In select pieces, Bateson is especially forthright about this
"Epistemology of Cybernetics" (this, a subsection in his essay on "A
Cybernetics of ‘Self’: A Theory of Alcoholism" (309)). In "Epistemology of
Cybernetics," Bateson discusses a phenomenon that resembles distributed
cognition in which mind, his term of terms, coalesces in brain,
body, and environment: "Similarly, we may say that ‘mind’ is
immanent in those circuits of the brain which are complete within the brain. Or
that mind is immanent in circuits which are complete within the system, brain
plus body. Or, finally, that mind is immanent in the larger
system–man plus environment" (317). To explain this concept,
Bateson uses the example of a man cutting a tree with an axe. The total
system of "tree-eyes-brain-muscles-axe-stroke-tree" "has the characteristics
of immanent mind" (317).
These ideas are most germane to the exam on tools-in use: ecologies and
affordances. They receive further elaboration and clarification an essay
near the end of the book called "Form, Substance, and Difference" (454),
in which Bateson seeks out ways to discuss "organism plus environment"

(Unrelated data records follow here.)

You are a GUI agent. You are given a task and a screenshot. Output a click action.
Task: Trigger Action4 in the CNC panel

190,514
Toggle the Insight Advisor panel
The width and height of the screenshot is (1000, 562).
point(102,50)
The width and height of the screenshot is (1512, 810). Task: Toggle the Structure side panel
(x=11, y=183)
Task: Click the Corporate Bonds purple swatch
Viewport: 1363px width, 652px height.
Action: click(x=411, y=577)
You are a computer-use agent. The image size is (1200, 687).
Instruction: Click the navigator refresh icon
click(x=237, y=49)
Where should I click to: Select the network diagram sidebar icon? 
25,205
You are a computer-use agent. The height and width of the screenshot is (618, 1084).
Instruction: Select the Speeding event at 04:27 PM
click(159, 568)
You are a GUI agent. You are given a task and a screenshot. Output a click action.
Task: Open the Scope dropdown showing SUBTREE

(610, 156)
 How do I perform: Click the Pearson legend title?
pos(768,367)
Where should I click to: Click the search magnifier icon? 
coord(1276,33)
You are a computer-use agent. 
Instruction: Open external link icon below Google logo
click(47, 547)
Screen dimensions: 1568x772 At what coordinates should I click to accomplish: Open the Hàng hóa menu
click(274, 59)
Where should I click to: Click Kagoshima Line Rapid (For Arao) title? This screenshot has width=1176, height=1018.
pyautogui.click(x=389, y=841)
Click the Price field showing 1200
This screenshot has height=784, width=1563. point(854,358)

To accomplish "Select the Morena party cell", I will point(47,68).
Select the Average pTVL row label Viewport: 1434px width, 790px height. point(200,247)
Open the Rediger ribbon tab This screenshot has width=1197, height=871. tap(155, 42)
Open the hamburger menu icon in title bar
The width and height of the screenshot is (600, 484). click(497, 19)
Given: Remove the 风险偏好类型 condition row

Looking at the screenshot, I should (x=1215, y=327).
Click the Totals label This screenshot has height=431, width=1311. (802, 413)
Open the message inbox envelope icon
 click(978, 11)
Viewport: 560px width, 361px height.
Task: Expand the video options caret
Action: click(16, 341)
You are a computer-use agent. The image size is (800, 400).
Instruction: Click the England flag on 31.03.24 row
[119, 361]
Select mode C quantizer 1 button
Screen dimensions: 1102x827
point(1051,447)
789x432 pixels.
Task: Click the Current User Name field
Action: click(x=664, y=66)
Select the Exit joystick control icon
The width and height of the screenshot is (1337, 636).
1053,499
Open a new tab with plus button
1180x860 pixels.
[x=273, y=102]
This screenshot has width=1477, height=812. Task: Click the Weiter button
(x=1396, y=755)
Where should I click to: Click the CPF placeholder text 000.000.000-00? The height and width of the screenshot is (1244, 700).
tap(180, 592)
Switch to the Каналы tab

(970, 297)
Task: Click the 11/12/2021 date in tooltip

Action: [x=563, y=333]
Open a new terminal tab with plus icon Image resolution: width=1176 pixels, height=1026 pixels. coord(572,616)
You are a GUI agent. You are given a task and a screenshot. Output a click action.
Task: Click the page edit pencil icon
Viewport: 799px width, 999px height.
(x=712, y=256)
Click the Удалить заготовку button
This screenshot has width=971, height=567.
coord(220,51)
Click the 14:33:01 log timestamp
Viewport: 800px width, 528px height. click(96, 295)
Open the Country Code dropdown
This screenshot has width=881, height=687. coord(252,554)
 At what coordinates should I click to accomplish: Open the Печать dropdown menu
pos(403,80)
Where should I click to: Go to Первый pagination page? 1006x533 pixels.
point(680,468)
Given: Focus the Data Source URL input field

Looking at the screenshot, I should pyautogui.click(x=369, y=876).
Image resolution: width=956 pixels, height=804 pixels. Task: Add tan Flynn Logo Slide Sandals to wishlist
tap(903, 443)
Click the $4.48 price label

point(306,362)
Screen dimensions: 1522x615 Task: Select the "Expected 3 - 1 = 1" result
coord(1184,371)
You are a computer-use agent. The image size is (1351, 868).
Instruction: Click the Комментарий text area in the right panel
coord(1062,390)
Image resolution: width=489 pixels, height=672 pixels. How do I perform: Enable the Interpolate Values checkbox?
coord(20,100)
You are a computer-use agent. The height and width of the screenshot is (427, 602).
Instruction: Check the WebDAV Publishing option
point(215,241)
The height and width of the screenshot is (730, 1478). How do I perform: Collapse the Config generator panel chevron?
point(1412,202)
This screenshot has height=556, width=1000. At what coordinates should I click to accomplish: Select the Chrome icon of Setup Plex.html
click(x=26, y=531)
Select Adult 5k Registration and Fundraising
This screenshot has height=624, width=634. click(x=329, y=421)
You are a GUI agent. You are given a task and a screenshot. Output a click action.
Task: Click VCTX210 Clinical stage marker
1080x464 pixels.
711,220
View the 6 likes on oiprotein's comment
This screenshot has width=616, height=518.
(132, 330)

(455). He contends that epistemology has shifted because of cybernetics and
information theory, and that rather than turning to hard science for
explanations of human psychology and behavior (458), we must understand the
co-adaptive complex systems of the human individual, the society,
and the ecosystem (435). In this chapter, he notes that the relationship
between thought and emotion (469) must be revisited in light of his view of
epistemology. Also, in the end-note, he mentions that mind includes
actions and tools (473). Here are two of the more pithy quotations that connect
the chapter to methodological delineations (the limits of systems) and the
scalability of mind (its multiple rings of immanence):
- "The way to delineate the system is to draw the limiting line in
such a way that you do not cut any of these pathways in ways which
leave things inexplicable" (465).
- "The cybernetic epistemology which I have offered you would suggest
a new approach. The individual mind is immanent but not only in the body. It
is immanent also in the pathways and messages outside the body; and there is a
larger Mind of which the individual mind is only a subsystem" (467).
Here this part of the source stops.